Metinden bölüm
┄┄┄┄┄┄
Bugün, partinin iktidara gelişinin üzerinden beş buçuk yıl geçtikten sonra İngiltere'de gözlenen yoksulluk rakamları Avrupa Birliği (AB) üyesi ülkelerin bile kaygısını uyandırmaya başladı.
İşçi Partisi yoksullukla savaşmak için yeni program ve projeler oluşturdu. Bunlardan önde gelenleri çalışan ailelerden alınan vergileri düşürmek, çocuk yardımının artırılması ve bu yardımdan alınan verginin kaldırılması, gelir yardımlarının artırılması idi.
Hazine boşalınca
Görünüşte olumlu olan bu projeler uygulamada istenilen sonucu vermedi. Yapılan artışlar piyasadaki artışları yansıtmıyordu. Yoksulluğu azaltmak amacıyla yardımlara ağırlık verilince hazine boşalmış, kamu hizmetlerine para kalmamıştı. Hazinede baş gösteren açık kaygı uyandırıcıydı. Artık ne yardımlara, ne de kamu hizmetlerine yetecek para vardı.
┄┄┄┄┄┄
Verilen malzeme

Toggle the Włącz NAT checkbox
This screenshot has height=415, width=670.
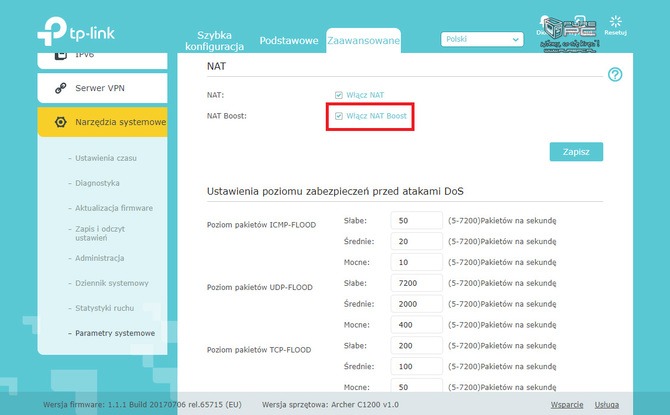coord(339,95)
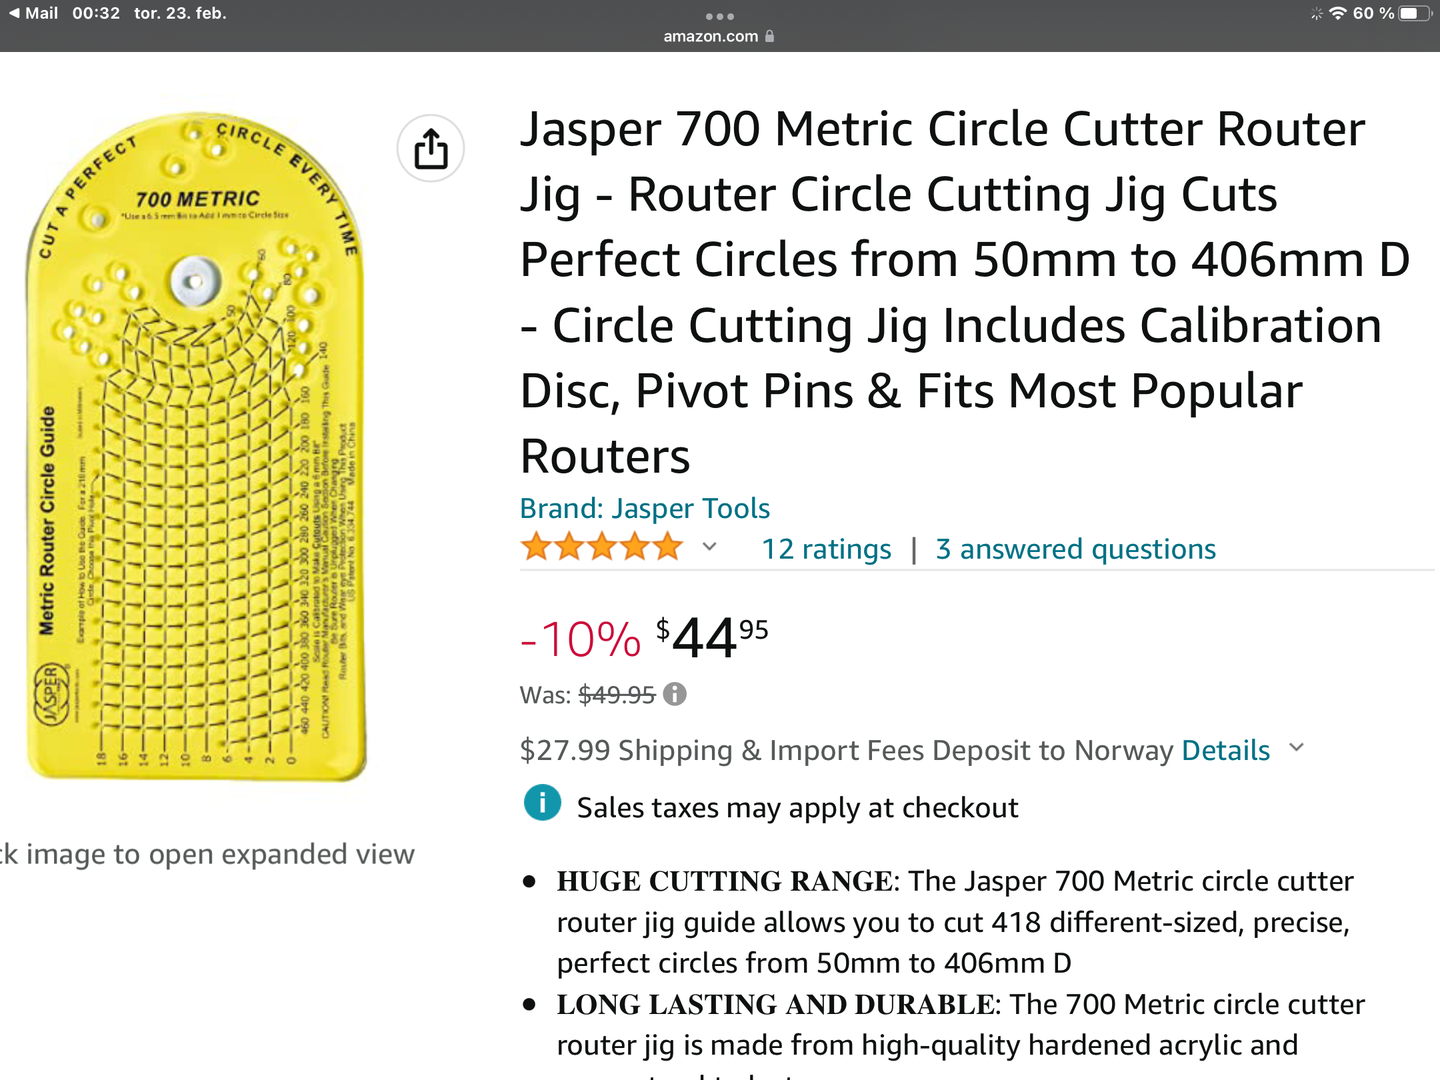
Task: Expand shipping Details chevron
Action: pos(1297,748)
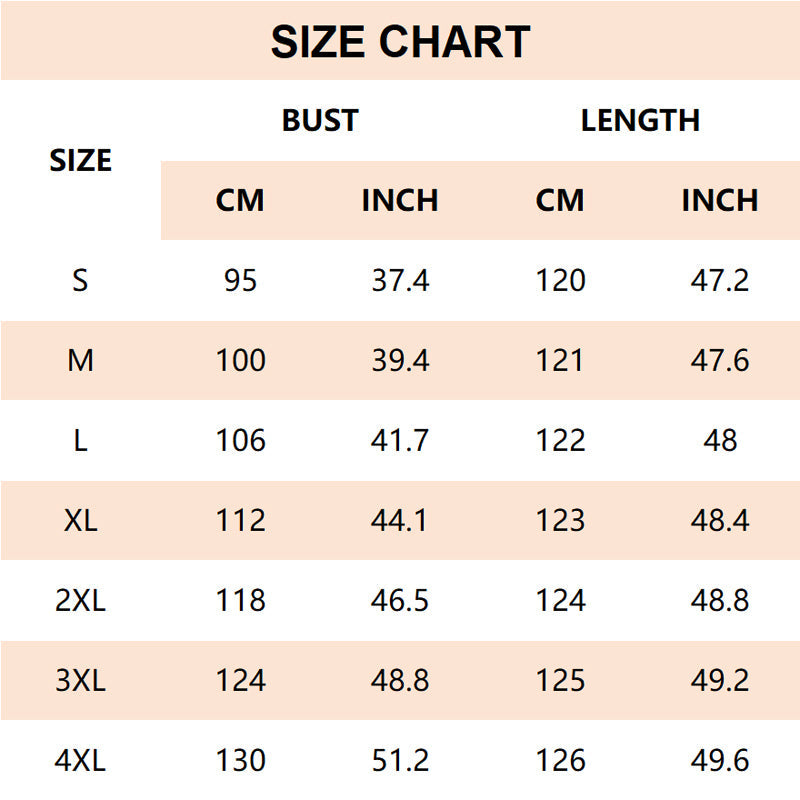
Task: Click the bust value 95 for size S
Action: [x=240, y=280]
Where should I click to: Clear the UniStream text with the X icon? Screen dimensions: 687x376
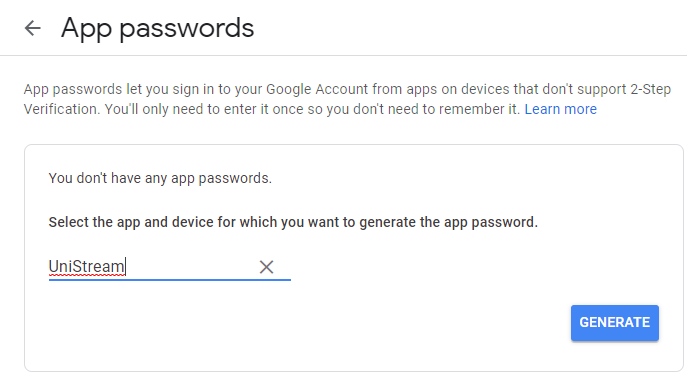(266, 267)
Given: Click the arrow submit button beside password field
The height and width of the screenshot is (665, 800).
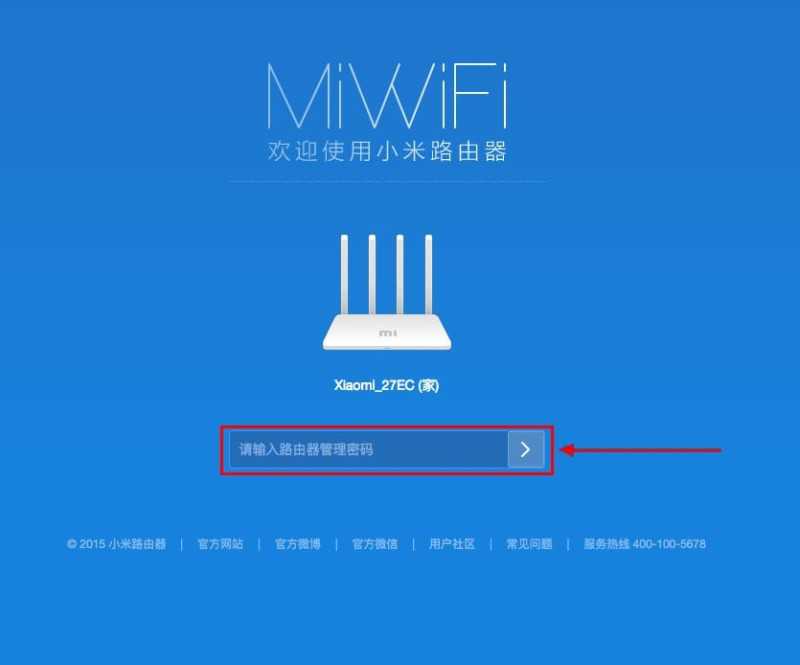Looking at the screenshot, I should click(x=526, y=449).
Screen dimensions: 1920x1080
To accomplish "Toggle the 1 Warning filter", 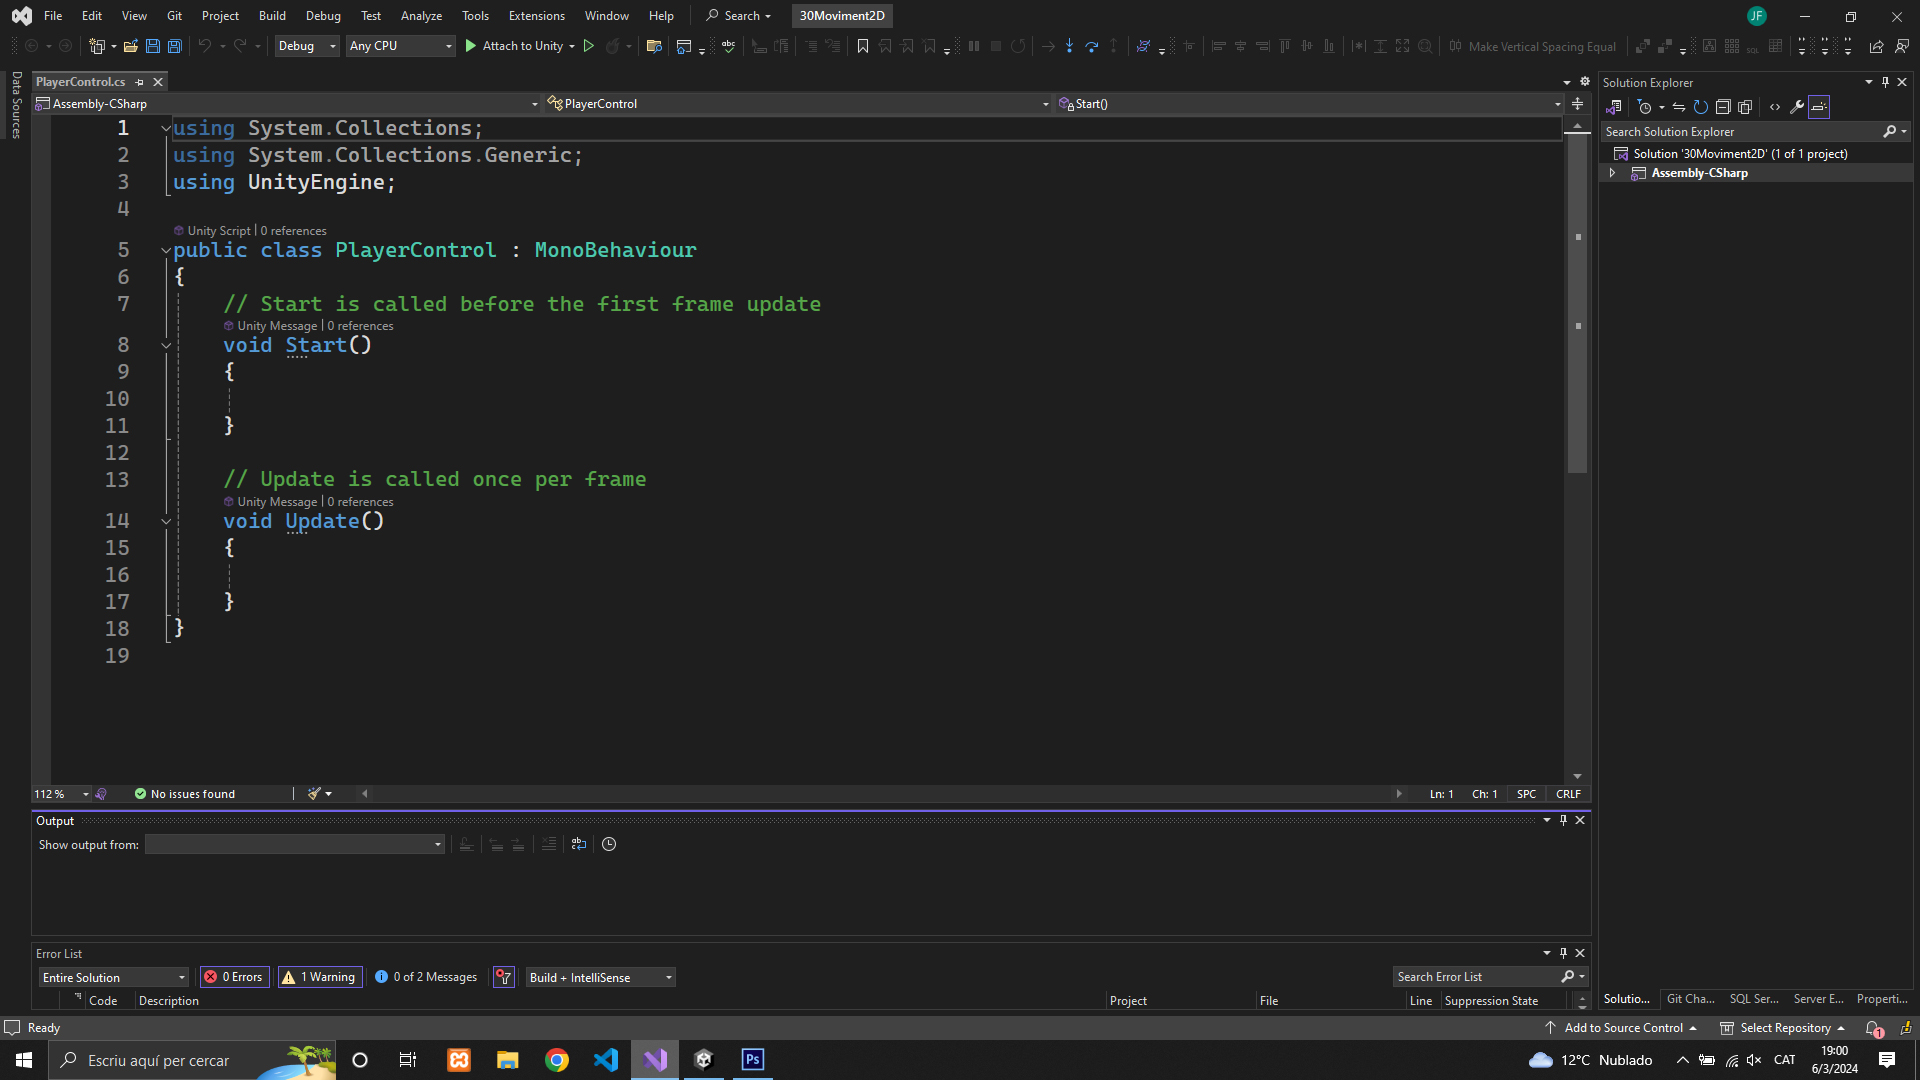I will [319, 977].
┄┄┄┄┄┄
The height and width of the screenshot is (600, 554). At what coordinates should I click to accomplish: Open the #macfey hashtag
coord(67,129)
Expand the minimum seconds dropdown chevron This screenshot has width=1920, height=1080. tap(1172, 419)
┄┄┄┄┄┄
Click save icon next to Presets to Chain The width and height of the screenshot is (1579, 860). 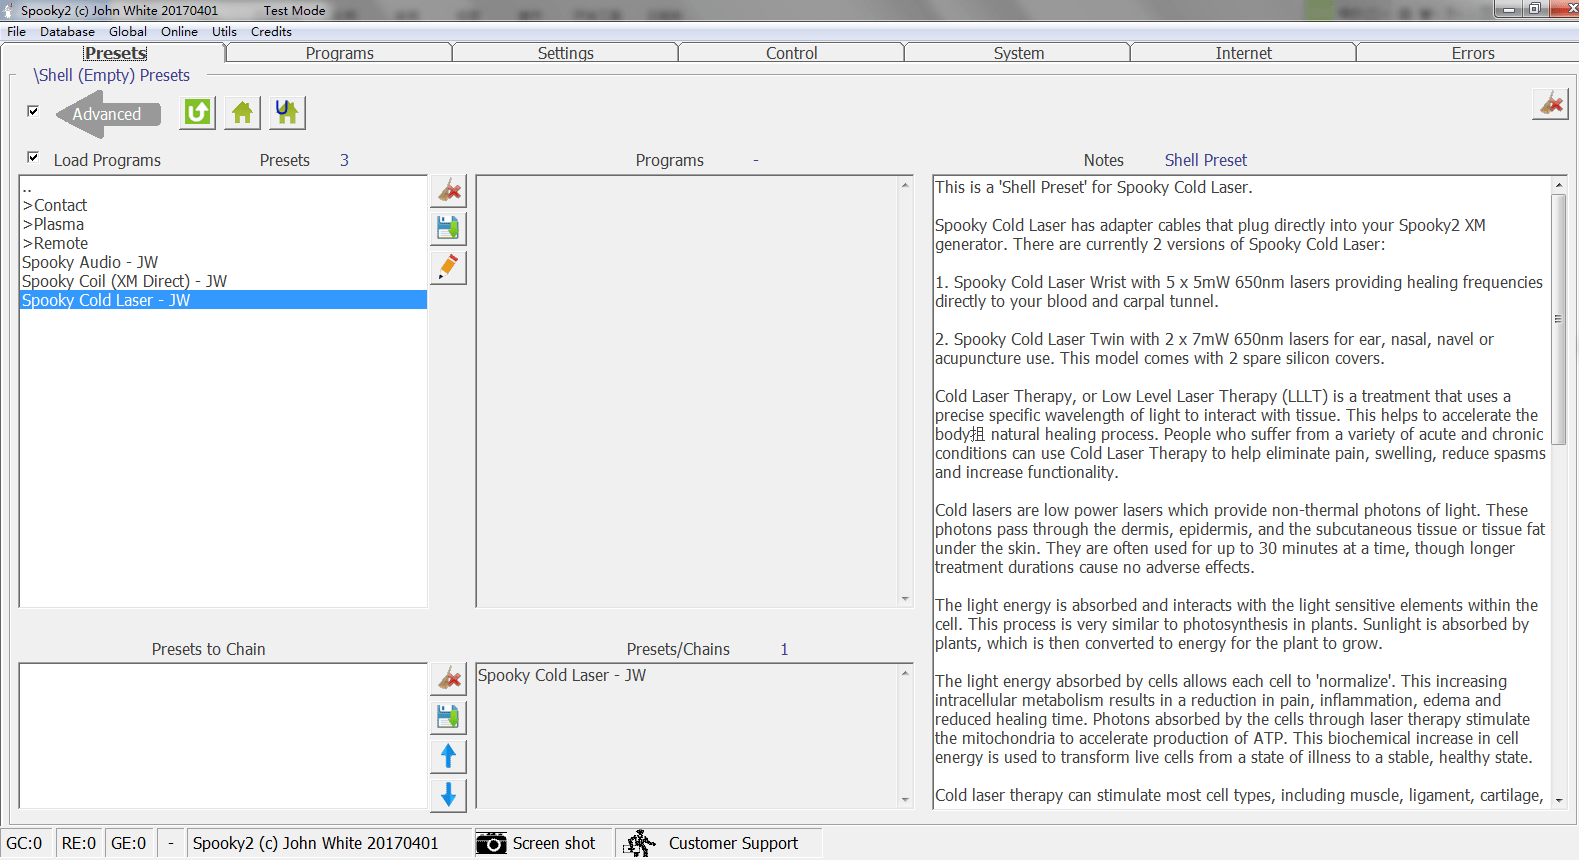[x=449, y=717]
┄┄┄┄┄┄
Yapılacaklar
(a) İngiltere'deki yoksulluğu anlatan metinde İşçi Partisi'nin yoksullukla savaşmak için öne çıkardığı önlemlerin hepsini sıralayın.
(b) İngiltere'deki yoksulluğu anlatan metni kaldığı yerden sürdürün.

Alıştırmanın cevapları
(a)
- Çalışan ailelerden alınan vergileri düşürmek
- Çocuk yardımını artırmak
- Çocuk yardımından alınan vergiyi kaldırmak
- Gelir yardımlarını artırmak

(b)
2001 yılındaki yerel seçimlerden sonra Hazineden Sorumlu Devlet Bakanı Gordon Brown 1.2 milyon dolayında çocuğun yoksulluktan kurtarıldığını söylemişti. Araştırmacılar gerçek rakamın 500 bin dolayında olduğunu söylüyorlar.
Belirtilen yoksulluk rakamlarıyla gerçek rakam arasındaki farklılık ise hükümetin ölçütleri ile gerçekler arasındaki farklılıktan kaynaklanıyor. Hükümet reel verilere bakıyor, öte yandan kayıtlara geçmeyen gizli bir yoksulluk oranı var. Araştırmacılar günümüzdeki yoksulluğun tanımının eskiye göre çok farklılaştığını, yoksulluk rakamlarının eskiye ait anketlerle saptanamayacağını söylüyorlar.
Yeni ölçütler: Banka hesabı, kredi kartı
Araştırmacılara göre günümüzün yoksulluğu eskisinden çok farklı. Yoksulluğu eski ölçütlerle değerlendirmeye kalkmak yanlış sonuçlara yol açabilir diyorlar. Örneğin 1994-1995 yıllarında nüfusun yüzde 25'inin merkezi ısıtması yokken, bu oran günümüzde yüzde 15'e düşmüş.
Aynı şekilde hırsızlık oranları da son yirmi yılda en düşük düzeye ulaşmış. Araştırmacılar bunun sahte bir gösterge olduğunu, yoksulluğun düşmediğini, yalnızca başka alanlara kaydığını belirtiyor.
Örneğin çocuklarına tek başlarına bakmak zorunda olan tek anne ya da tek babanın yaşadığı evlerde yoksulluk dikkati çekecek ölçüde artmış.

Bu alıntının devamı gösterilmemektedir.